▸ **Exercise**:
Copy word for word, and only, the lines below from the one with "Privacy Policy (664, 1755)" through the last.

▸ **Data under study**:
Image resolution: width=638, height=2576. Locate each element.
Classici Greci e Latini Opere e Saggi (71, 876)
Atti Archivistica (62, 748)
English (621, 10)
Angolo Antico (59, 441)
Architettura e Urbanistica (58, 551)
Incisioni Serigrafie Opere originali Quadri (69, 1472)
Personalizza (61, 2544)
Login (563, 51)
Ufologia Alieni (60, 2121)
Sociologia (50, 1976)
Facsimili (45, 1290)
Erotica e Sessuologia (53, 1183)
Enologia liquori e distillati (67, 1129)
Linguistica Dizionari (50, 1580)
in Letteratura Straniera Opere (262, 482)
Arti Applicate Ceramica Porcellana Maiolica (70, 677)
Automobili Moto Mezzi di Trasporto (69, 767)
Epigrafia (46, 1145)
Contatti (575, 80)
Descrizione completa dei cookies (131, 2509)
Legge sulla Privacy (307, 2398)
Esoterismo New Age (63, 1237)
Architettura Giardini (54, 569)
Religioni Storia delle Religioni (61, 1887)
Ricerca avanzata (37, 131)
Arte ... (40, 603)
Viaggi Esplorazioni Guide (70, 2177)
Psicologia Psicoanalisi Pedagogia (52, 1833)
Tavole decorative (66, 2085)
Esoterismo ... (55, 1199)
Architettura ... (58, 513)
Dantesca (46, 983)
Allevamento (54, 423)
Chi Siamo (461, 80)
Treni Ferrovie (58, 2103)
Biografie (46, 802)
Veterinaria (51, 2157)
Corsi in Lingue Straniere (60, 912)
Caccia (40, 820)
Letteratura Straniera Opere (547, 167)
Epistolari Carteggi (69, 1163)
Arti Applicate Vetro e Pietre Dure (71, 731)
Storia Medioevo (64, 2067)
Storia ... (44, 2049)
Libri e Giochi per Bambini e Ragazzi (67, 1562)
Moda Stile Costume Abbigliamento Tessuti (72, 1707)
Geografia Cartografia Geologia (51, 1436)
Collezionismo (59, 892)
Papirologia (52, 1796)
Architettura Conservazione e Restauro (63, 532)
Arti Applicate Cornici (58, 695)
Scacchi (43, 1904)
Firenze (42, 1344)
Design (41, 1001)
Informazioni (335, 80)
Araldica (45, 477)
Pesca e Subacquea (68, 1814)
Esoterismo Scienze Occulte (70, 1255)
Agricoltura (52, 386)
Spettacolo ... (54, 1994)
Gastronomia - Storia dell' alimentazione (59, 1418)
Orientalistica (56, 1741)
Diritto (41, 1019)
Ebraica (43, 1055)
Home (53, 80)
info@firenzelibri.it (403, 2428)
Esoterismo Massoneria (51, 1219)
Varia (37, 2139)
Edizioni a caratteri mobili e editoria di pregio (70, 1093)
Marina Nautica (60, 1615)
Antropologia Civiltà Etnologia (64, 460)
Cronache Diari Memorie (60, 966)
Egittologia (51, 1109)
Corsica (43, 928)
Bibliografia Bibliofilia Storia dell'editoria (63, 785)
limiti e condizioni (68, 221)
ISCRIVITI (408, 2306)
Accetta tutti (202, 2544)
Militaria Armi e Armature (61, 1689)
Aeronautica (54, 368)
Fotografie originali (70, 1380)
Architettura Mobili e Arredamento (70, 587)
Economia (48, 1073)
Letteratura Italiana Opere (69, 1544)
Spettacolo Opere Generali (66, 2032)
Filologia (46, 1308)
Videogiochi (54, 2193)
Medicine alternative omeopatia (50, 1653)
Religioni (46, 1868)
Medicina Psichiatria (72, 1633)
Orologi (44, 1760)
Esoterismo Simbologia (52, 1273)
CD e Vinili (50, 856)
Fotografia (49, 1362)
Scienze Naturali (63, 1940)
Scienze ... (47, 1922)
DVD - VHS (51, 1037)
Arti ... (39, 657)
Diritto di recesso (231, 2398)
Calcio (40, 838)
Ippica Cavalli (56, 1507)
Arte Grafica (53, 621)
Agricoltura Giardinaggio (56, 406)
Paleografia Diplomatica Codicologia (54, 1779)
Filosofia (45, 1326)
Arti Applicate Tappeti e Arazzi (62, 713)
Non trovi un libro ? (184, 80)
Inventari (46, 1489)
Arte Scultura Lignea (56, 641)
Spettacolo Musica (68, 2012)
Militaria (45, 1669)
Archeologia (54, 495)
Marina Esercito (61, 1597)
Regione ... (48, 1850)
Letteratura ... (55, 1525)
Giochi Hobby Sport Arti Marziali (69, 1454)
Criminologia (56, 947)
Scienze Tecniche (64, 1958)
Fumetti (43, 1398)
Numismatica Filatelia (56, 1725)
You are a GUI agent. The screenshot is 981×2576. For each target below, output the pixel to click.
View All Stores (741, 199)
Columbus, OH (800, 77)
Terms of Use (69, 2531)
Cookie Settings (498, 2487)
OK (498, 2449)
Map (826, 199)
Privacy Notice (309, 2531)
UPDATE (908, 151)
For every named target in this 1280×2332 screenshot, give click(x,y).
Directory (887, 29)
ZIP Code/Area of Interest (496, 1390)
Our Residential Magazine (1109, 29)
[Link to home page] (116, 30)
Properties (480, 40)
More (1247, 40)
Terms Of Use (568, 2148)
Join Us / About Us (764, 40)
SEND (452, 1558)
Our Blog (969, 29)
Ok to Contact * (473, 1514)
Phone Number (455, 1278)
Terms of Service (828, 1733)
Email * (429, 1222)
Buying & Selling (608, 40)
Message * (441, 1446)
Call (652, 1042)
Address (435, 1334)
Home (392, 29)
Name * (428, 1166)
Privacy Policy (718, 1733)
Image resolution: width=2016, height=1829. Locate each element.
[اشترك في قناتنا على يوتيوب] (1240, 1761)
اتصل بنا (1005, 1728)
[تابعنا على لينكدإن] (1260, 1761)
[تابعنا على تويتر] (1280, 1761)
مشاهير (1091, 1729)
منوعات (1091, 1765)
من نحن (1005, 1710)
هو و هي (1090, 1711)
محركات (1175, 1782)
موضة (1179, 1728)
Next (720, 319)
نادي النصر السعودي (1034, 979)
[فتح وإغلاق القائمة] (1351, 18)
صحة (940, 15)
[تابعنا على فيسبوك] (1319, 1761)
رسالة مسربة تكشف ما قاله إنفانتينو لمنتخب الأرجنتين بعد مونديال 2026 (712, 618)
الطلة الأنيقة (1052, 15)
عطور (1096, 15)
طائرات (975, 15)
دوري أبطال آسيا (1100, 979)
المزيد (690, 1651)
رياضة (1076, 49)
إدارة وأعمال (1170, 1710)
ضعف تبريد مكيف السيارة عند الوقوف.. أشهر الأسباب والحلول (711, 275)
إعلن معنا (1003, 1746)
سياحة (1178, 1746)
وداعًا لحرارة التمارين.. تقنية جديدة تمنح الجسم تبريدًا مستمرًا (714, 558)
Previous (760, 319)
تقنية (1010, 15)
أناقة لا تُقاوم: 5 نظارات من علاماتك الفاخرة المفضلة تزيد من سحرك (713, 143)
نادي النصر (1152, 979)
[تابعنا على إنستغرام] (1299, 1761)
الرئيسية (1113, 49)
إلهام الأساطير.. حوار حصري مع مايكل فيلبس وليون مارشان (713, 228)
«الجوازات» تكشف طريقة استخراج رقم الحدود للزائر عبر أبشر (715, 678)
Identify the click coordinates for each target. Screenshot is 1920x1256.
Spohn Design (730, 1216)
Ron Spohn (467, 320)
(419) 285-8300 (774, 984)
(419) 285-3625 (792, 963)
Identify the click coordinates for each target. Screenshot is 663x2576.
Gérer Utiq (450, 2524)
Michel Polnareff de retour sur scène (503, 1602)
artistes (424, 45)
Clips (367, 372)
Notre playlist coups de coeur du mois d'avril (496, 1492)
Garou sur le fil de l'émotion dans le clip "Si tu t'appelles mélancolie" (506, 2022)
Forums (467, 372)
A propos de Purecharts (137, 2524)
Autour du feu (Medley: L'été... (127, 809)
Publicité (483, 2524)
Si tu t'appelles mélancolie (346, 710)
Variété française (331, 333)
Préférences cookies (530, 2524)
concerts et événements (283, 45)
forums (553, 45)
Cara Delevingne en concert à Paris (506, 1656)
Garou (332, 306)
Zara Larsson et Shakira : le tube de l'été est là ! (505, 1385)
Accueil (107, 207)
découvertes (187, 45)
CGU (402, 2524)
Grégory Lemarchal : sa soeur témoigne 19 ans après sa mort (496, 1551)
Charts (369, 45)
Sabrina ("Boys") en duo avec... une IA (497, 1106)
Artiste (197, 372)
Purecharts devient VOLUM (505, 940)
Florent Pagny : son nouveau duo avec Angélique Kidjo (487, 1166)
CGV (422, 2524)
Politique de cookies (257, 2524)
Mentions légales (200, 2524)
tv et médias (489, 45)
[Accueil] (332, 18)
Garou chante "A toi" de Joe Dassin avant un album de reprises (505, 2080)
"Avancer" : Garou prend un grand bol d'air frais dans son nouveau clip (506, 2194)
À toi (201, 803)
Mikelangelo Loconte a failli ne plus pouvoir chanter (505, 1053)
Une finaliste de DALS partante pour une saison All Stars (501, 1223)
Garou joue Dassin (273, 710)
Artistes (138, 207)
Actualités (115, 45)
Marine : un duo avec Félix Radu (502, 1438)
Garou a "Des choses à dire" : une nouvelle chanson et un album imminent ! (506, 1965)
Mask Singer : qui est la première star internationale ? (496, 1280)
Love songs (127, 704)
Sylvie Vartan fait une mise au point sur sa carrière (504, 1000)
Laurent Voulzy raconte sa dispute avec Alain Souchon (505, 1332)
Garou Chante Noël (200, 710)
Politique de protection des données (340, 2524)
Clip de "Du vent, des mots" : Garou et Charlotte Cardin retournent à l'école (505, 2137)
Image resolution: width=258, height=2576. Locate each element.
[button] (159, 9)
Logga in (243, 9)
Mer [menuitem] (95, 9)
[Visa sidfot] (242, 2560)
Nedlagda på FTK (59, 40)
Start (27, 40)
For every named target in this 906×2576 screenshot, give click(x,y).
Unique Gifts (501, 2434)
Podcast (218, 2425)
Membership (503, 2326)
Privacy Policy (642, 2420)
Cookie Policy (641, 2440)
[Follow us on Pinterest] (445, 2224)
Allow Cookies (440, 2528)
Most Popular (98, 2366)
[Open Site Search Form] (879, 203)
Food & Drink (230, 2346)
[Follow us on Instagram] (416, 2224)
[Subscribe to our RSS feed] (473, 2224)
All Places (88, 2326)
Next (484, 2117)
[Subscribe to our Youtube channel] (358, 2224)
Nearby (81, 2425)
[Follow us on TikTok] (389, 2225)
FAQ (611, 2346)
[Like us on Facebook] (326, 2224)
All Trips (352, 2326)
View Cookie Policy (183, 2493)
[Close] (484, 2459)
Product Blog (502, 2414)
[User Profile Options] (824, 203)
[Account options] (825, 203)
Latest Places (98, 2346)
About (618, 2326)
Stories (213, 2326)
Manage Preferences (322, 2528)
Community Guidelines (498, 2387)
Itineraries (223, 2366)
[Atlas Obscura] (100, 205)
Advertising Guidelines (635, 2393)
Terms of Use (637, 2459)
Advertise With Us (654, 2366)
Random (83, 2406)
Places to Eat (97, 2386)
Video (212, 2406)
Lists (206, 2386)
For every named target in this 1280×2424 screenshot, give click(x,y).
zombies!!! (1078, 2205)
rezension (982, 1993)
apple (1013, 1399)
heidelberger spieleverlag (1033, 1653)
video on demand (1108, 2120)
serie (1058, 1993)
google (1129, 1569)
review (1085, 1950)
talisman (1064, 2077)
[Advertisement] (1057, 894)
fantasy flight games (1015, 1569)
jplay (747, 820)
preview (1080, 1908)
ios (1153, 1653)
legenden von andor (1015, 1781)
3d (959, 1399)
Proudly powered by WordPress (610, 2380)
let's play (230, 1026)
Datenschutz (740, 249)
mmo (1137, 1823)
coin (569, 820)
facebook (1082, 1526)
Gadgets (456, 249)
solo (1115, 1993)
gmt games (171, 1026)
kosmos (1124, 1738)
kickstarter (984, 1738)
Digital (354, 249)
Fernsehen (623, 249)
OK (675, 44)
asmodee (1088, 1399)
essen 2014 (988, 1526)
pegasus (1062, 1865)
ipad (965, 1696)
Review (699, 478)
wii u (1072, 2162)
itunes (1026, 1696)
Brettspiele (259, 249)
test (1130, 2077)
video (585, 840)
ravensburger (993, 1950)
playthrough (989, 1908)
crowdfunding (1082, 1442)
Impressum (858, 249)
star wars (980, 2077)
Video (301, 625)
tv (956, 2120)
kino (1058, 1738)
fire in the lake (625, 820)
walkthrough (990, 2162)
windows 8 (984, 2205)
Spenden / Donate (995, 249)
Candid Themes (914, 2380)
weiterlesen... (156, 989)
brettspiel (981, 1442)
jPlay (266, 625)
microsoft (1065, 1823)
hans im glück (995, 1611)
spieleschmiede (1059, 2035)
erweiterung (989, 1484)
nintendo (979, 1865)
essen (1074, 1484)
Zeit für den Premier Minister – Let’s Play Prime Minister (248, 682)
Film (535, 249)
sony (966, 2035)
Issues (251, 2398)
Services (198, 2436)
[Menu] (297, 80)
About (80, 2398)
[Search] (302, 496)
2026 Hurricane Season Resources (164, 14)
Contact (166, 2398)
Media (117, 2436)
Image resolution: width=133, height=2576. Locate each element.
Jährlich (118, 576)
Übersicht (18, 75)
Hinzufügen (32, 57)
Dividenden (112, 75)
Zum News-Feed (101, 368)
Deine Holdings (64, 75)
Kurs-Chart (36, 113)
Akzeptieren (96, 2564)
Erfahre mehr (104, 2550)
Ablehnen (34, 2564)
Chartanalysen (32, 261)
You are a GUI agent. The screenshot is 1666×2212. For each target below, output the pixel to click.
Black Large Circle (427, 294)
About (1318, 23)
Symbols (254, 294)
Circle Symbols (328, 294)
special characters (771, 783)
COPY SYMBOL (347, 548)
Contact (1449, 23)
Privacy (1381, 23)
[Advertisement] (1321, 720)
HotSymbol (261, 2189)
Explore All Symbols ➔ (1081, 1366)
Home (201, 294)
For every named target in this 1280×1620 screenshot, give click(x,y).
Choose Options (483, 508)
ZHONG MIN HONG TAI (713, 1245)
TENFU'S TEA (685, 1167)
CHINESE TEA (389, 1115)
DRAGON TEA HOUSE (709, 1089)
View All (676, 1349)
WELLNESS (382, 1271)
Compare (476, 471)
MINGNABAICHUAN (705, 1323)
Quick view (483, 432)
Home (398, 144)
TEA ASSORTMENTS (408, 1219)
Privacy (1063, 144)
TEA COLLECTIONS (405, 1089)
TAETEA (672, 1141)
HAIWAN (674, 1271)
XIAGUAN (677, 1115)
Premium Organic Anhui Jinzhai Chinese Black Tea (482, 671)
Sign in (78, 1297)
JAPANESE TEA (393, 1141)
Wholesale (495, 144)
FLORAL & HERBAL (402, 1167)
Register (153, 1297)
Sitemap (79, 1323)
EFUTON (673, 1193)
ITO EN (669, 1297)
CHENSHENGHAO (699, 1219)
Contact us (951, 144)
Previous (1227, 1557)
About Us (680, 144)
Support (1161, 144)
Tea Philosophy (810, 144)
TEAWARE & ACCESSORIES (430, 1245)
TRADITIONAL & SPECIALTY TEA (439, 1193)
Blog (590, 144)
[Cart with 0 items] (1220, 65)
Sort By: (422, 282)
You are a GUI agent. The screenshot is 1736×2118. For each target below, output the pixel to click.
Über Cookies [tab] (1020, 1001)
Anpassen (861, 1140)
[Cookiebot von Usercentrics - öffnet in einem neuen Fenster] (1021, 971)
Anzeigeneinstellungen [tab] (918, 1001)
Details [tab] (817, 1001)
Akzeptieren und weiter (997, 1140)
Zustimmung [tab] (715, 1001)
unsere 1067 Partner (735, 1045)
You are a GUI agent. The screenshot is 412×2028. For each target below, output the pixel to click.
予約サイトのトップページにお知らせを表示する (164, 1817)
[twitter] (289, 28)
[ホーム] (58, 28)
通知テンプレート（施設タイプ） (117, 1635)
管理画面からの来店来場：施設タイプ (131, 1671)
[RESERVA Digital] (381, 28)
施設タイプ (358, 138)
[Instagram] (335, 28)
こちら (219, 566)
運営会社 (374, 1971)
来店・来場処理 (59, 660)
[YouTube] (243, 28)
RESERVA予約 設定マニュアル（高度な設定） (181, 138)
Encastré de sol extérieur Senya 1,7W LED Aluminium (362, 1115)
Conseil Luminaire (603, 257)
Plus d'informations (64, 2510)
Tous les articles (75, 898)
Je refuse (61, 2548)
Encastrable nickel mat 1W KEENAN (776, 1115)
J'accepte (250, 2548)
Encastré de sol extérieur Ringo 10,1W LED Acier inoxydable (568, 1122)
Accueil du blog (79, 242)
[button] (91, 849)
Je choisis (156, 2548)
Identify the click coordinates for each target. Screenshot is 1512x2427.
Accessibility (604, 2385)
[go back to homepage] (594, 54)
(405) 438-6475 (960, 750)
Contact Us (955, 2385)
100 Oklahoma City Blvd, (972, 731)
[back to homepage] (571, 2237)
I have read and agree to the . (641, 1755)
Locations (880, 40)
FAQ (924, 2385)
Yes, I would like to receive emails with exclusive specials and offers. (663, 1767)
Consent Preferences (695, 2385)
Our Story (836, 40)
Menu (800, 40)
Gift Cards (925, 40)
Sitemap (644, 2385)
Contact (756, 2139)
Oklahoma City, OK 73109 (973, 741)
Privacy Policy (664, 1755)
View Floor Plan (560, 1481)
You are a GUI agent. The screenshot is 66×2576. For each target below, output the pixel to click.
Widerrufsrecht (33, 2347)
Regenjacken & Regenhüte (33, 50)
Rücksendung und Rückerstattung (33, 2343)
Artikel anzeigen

▸ **Result of this exercise**:
Privacy Policy (664, 1755)
View Floor Plan (560, 1481)
You are a GUI agent. The screenshot is 66×2576. For each target below, output the pixel to click.
Widerrufsrecht (33, 2347)
Regenjacken & Regenhüte (33, 50)
Rücksendung und Rückerstattung (33, 2343)
Artikel anzeigen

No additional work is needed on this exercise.